Die Studie "Vereinssterben in ländlichen Regionen - Digitalisierung als Chance" macht deutlich, dass die verstärkte Nutzung digitaler Technologien dem Vereinssterben auf dem Land entgegenwirken kann: Cloud-Lösungen und Video-Konferenzen beispielsweise ersparen lange Wege zur Vereinsarbeit. Optimierte Arbeitsprozesse durch moderne Kommunikationswege können es erleichtern, neue Engagierte zu gewinnen. Hier seien vor allem die Kommunen, Bund und Länder, aber auch Unternehmen gefordert.

"Digitaler Fortschritt erleichtert es Ehrenamtlichen, sich zu engagieren und Mitstreiter zu gewinnen. Es ist wichtig, dass Vereine die Chancen digitaler Technologien für gute Zwecke nutzen können - gerade auch um junge Menschen besser zu erreichen", erklärt Dorothee Bär, Staatsministerin im Bundeskanzleramt und Beauftragte der Bundesregierung für Digitalisierung.
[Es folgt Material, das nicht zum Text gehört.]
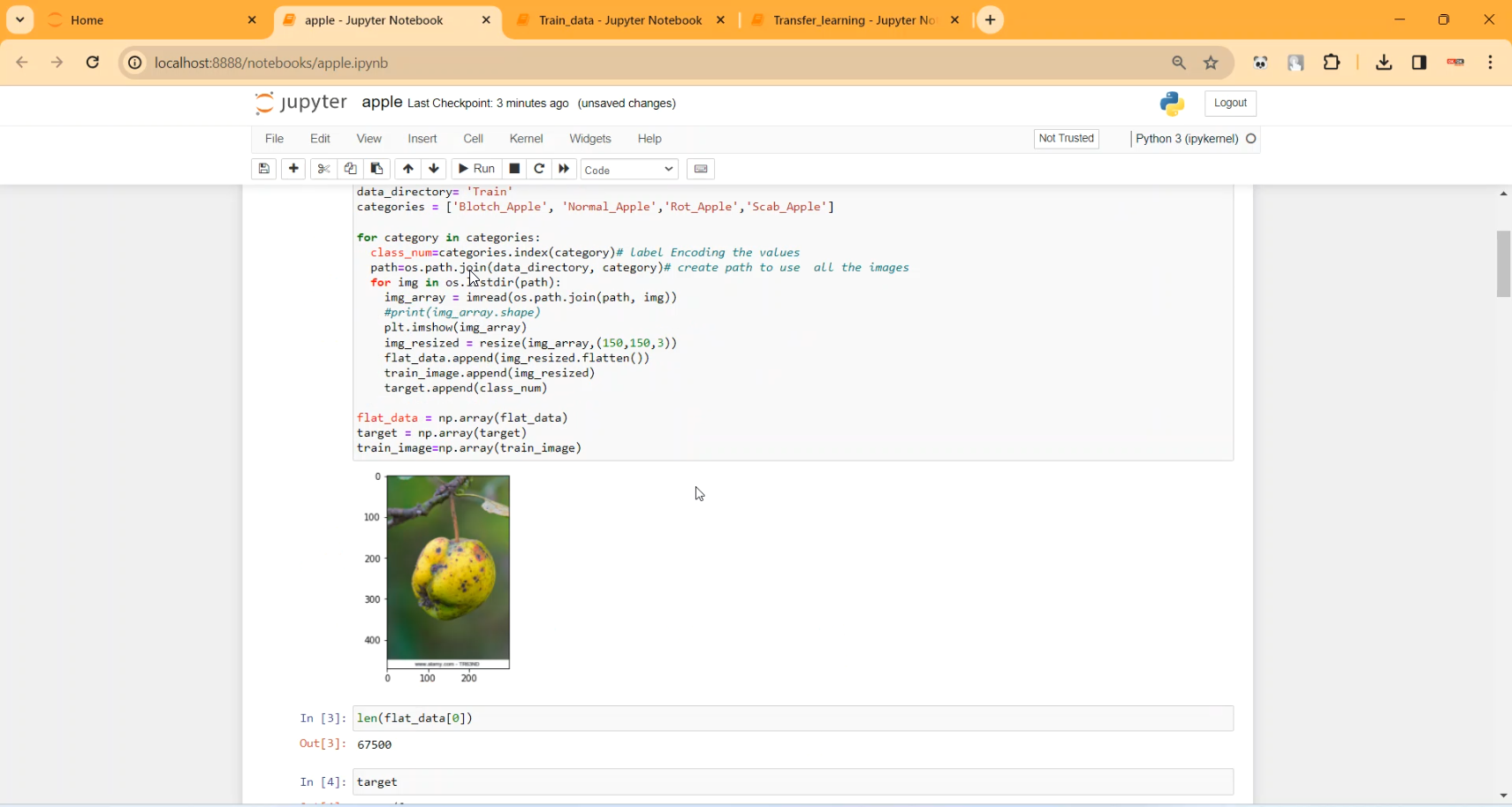Copy the selected cell

pyautogui.click(x=350, y=169)
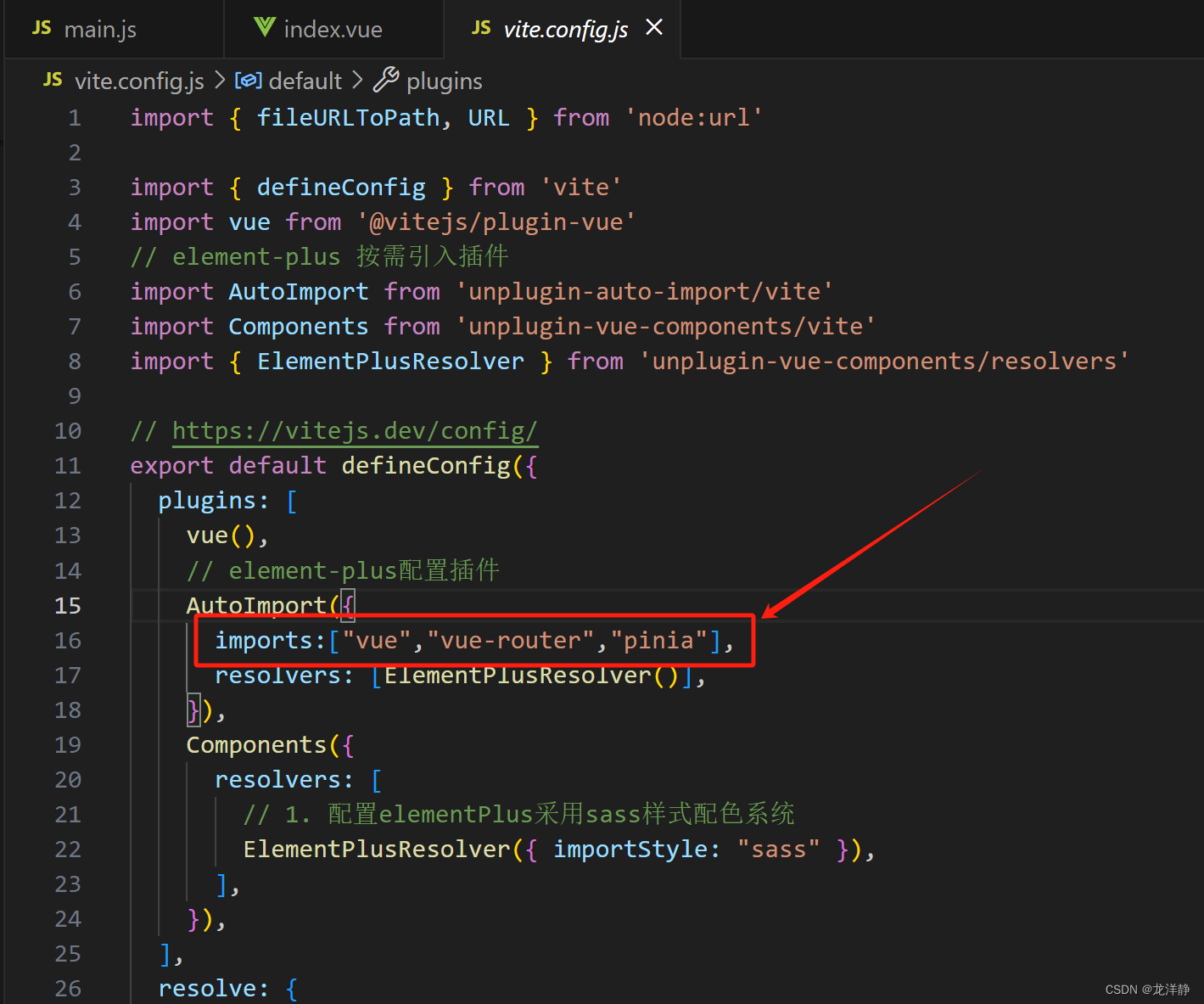Click line number 1 in the gutter
Screen dimensions: 1204x1004
[74, 117]
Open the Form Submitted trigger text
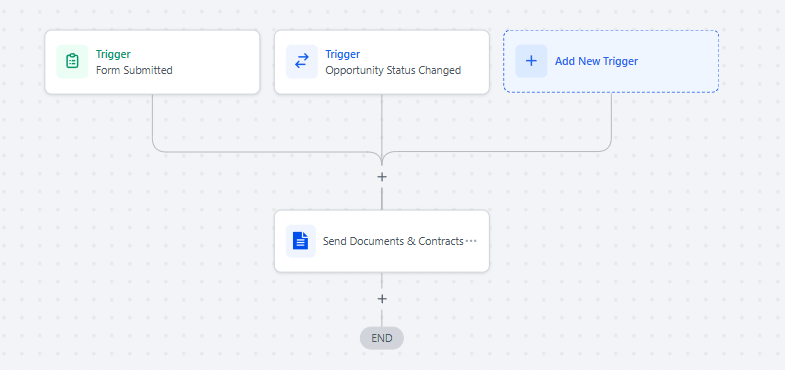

Als Schirmherrin begleitet sie fortan die Förderinitiative "digital.engagiert" von Stifterverband und Amazon, in deren Kontext die aktuelle Studie veröffentlicht wurde. Ralf Kleber, Country Manager Amazon.de und Mitinitiator der Initiative, betont: "Digitalisierung soll nicht nur Unternehmen zu Gute kommen. Wir wollen, dass auch die Zivilgesellschaft davon profitiert. Dafür öffnen wir unsere Türen und stehen mit Technologie-Expertise sowie finanzieller Unterstützung bereit."

Auftraggeber der Studie "Vereinssterben in ländlichen Regionen - Digitalisierung als Chance" ist die Förderinitiative "digital.engagiert" von Amazon und Stifterverband, die Vereine und gemeinnützige Organisationen bei ihren Projektideen zur Digitalisierung der Zivilgesellschaft unterstützt.

Im Jahr 2016 waren in baden-württembergischen Sportvereinen nach Angaben des Landessportverbands über 3,9 Mill. Menschen organisiert. Die höchsten Mitgliederzahlen hatten hierbei die Sportfachverbände Turnen, Fußball und Tennis. Ein großes Plus der Mitgliedszahlen verzeichnete der Fachverband Bergsport/Klettern, wo knapp 9' 000 neue Mitglieder registriert wurden.

Turnen war unter den Sportlerinnen und Fußball unter den Sportlern die beliebteste Sportart. Knapp ein Viertel der Vereinsmitglieder war jünger als 15 Jahre. Der Seniorensport behielt seine Bedeutung: 19 % der Mitglieder waren über 60 Jahre alt, fast 16' 000 Mitglieder mehr als 2015 gab es allein in dieser Altersgruppe.